Ia yang sempat menangani kasus korupsi bantuan sosial (bansos) Covid-19 ini mengatakan pimpinan KPK menjadi pihak yang paling mempengaruhi proses penanganan kasus di lembaga antirasuah.
"Mulai dari Sprinlid harus gelar perkara yang ditandatangani oleh pimpinan. Diajukan oleh deputi," ucap Praswad.
"Sebagus apapun undang-undang dan SOP [Standar Operasional Prosedur] di KPK, kalau yang menjalaninya orang-orang yang culas dan tidak berintegritas, itu (kasus) tidak akan jalan," sambungnya.
Sementara itu, mantan penyidik KPK Yudi Purnomo Harahap menjelaskan normatif proses bisnis penanganan kasus korupsi di KPK. Yakni dimulai dari informasi yang diterima bagian Pengaduan Masyarakat (Dumas).
Apabila laporan tersebut masuk ke dalam kategori tindak pidana korupsi, berkaitan dengan penyelenggara negara dan merugikan keuangan negara Rp1 miliar, Yudi mengatakan KPK bisa membuka penyelidikan.
Setelah itu, apabila ditemukan bukti yang cukup, KPK dapat meningkatkan status ke tahap penyidikan.
Dari pelbagai proses tersebut, Yudi meyakini tidak ada celah intervensi dalam proses penegakan hukum di KPK.
"Tidak mungkin ada suatu intervensi terkait dengan suatu kasus karena sudah ada SOP-nya.
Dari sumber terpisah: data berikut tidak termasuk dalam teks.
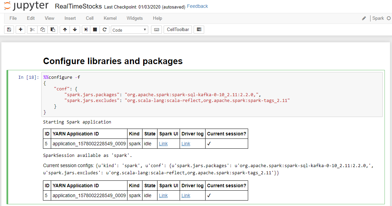Open the Code cell-type dropdown
This screenshot has width=392, height=206.
(x=129, y=30)
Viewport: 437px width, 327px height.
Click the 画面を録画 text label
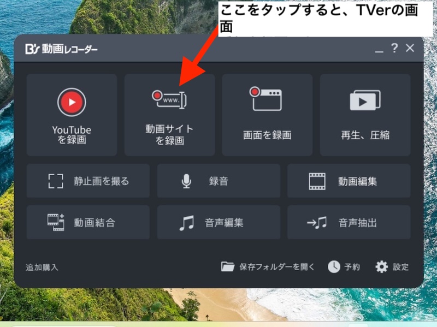click(x=267, y=135)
SOP itu proses, bukan sekadar pembuktian," kata Yudi saat dihubungi.
Yudi menegaskan penanganan kasus di KPK tidak akan berhenti sampai masuk masa kedaluwarsa yaitu 18 tahun. Ia menganggap wajar apabila ada pihak-pihak yang mengaitkan penanganan kasus di KPK dengan agenda politik. Menurut dia, hal itu tidak bisa dihindari.
"Kenapa diungkit terus? Karena kasusnya belum selesai. Bisa jadi kasusnya rumit, atau kasus itu pelakunya buron sehingga mandek. Mengapa? Karena sampai kapan pun kalau pelakunya tidak ditangkap, kasus tidak akan tuntas," ucap Yudi.
Penyidik yang sempat menangani kasus korupsi pertambangan ini mafhum pimpinan KPK mempunyai peran yang sangat besar terkait dengan penanganan kasus. Namun, soal intervensi, ia meyakini celah tersebut kecil dan pasti akan ketahuan jika dilakukan.
"Tentu muaranya di pimpinan KPK. Semua proses yang ada di KPK tentu membutuhkan pimpinan sebagai pemimpin untuk ekspose misalnya, masuk ke penyelidikan, penyidikan dan penuntutan tentu pimpinan tahu. Yang paling penting adalah ekspose dari penyelidikan ke penyidikan, di situ kan pimpinan juga hadir," kata Yudi.
"Jadi, kasus di KPK tidak akan mungkin dilakukan intervensi. Kalaupun ada, cepat atau lambat pasti ketahuan," lanjut dia.